Un taux de complications inférieur à 1 %

« Toutes les femmes ne sont pas prêtes à assumer un avortement à la maison, tempère pourtant Isabelle Dagousset, gynécologue à l'hôpital Broussais et responsable de l'étude. Celles qui sont hésitantes, fragiles ou angoissées, doivent indiscutablement rester à l'hôpital. L'expulsion de l'embryon (non visible à ce stade de la grossesse) s'accompagne de saignements équivalents à des règles importantes et de douleurs d'intensité variable selon les femmes. »
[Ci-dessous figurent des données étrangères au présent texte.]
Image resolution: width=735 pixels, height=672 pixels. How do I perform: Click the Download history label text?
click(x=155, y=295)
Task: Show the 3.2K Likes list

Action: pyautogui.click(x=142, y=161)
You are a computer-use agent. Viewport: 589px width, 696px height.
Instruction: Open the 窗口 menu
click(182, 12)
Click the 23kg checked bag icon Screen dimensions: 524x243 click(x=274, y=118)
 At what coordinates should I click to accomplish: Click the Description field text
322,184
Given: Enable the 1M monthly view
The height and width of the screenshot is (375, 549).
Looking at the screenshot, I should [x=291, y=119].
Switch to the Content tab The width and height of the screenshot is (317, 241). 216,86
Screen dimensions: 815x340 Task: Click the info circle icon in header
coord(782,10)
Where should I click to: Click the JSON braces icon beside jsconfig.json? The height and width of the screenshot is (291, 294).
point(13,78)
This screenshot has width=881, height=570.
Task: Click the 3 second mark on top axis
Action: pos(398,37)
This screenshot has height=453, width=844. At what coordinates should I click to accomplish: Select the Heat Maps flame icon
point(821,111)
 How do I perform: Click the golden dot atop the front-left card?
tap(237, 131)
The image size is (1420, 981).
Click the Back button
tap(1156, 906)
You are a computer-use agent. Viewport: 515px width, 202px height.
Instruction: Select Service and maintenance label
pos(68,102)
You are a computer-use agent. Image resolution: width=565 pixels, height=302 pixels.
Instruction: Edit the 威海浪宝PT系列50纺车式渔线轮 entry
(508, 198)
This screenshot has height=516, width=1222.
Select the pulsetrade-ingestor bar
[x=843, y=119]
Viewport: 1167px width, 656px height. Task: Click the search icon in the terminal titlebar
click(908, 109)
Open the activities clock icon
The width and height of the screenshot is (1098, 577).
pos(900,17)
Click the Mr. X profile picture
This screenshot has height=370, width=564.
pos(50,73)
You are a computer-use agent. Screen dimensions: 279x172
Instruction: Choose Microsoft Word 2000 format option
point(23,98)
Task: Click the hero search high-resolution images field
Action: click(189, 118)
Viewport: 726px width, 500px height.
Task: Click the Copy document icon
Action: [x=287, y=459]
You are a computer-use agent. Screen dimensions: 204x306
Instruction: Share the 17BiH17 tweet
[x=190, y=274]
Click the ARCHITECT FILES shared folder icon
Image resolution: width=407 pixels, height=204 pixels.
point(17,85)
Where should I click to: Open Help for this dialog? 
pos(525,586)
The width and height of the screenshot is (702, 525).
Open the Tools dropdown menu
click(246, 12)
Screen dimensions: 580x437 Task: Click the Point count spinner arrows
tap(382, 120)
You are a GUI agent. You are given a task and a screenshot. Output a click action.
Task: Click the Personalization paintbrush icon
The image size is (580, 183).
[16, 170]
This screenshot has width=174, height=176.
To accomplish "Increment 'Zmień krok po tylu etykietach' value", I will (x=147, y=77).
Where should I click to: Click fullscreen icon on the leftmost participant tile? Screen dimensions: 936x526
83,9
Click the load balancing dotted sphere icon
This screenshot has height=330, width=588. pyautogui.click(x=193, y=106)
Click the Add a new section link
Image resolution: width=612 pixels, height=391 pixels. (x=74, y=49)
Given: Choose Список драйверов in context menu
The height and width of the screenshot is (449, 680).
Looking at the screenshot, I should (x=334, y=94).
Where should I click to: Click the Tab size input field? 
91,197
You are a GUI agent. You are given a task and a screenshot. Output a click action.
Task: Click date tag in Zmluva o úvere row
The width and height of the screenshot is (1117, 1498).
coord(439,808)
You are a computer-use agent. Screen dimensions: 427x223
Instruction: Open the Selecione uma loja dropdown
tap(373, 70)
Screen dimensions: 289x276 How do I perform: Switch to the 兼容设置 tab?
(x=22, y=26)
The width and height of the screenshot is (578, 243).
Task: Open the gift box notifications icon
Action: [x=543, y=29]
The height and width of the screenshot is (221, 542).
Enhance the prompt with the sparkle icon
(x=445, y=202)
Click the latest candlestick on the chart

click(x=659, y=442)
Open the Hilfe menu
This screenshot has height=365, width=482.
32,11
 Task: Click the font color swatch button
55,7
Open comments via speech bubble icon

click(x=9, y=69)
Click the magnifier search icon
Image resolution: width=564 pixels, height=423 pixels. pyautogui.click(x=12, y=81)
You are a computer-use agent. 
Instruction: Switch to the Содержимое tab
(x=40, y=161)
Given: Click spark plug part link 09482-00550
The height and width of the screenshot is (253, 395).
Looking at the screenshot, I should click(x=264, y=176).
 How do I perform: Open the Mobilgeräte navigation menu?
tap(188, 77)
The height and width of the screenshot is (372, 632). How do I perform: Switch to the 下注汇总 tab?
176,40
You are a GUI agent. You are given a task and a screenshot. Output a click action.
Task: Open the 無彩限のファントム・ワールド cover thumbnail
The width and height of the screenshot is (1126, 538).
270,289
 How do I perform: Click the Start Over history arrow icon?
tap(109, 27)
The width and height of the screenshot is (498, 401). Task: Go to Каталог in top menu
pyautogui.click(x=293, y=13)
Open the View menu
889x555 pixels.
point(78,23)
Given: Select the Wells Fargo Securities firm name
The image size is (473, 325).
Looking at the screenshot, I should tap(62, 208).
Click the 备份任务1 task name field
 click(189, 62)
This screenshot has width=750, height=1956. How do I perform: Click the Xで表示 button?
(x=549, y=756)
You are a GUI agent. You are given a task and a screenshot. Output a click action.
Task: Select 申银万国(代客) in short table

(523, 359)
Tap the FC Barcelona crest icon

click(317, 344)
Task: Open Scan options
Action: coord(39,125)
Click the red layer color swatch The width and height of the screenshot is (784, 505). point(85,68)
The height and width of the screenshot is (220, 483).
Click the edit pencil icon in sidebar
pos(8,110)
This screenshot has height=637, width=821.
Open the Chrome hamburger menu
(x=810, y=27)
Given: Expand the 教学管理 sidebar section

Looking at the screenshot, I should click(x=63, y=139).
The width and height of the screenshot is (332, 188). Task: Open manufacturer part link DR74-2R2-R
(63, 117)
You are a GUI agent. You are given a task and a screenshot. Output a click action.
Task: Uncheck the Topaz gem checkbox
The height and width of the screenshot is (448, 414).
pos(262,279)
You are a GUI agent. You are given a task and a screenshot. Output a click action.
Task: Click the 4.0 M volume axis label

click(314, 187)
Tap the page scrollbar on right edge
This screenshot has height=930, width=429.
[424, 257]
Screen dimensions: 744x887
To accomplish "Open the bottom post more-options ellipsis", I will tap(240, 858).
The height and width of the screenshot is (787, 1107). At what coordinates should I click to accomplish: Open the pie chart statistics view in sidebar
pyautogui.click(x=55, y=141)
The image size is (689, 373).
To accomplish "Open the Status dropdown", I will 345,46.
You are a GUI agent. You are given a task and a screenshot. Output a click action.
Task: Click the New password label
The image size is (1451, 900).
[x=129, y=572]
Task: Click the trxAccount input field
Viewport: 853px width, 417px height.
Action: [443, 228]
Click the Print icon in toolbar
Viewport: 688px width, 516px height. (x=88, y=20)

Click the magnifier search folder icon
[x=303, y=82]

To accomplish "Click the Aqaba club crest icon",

Mais l'enquête a révélé que toutes les femmes ont jugé les saignements et la douleur « acceptables » à la maison. Le taux de succès (98,5 % à Broussais) et de complications (inférieur à 1 %) de l'IVG médicamenteuse ambulatoire restent identiques à l'IVG médicamenteuse pratiquée à l'hôpital et aucune femme n'est revenue à l'hôpital avant la visite de contrôle. 15 % d'entre elles ont téléphoné après la prise du misoprostol pour avoir des renseignements concernant l'utilisation des antalgiques. « Aucune des cent femmes incluses dans notre étude n'a rejeté la méthode médicamenteuse à domicile. Ce succès tient à la qualité de l'information délivrée aux patientes avant l'IVG », estime Isabelle Dagousset.

Les médecins seront-ils nombreux à s'investir ?

En soulageant les hôpitaux surchargés, la pratique de l'IVG ambulatoire pourrait améliorer les conditions de prise en charge des IVG médicamenteuses ou chirurgicales qui doivent encore être réalisées à l'hôpital. Côté médecins, rien n'est joué. Les procédures contractuelles avec l'établissement de santé, l'envoi de nombreux formulaires, la commande des médicaments « à usage professionnel » auprès d'une officine, la formation qualifiante obligatoire, sont autant d'arguments qui font craindre à Elisabeth Aubeny que les médecins soient peu nombreux à s'investir. En outre, la valorisation financière de l'acte, prenant en compte toutes ces contraintes, s'impose. Et pour l'heure, le coût de l'IVG ambulatoire n'est pas encore connu.

L'Ordre réclame une clause de conscience

Pour s'approvisionner en RU-486, le médecin devra passer une commande à usage professionnel auprès d'une officine. Christian Blaesi président de la section A de l'Ordre estime que les pharmaciens qui le souhaitent devraient pouvoir ne pas délivrer la pilule abortive en invoquant la clause de conscience. Il s'appuie sur l'article L.2212-8 du Code de la santé publique qui fixe les limites de la clause de conscience pour les professionnels de santé dans le cadre de la loi sur les IVG. « On comprendrait mal que le pharmacien d'officine, maintenant impliqué (dans les IVG), soit le seul professionnel de santé à qui l'on ne reconnaîtrait pas une telle clause », explique-t-il dans les Nouvelles pharmaceutiques. - N.F.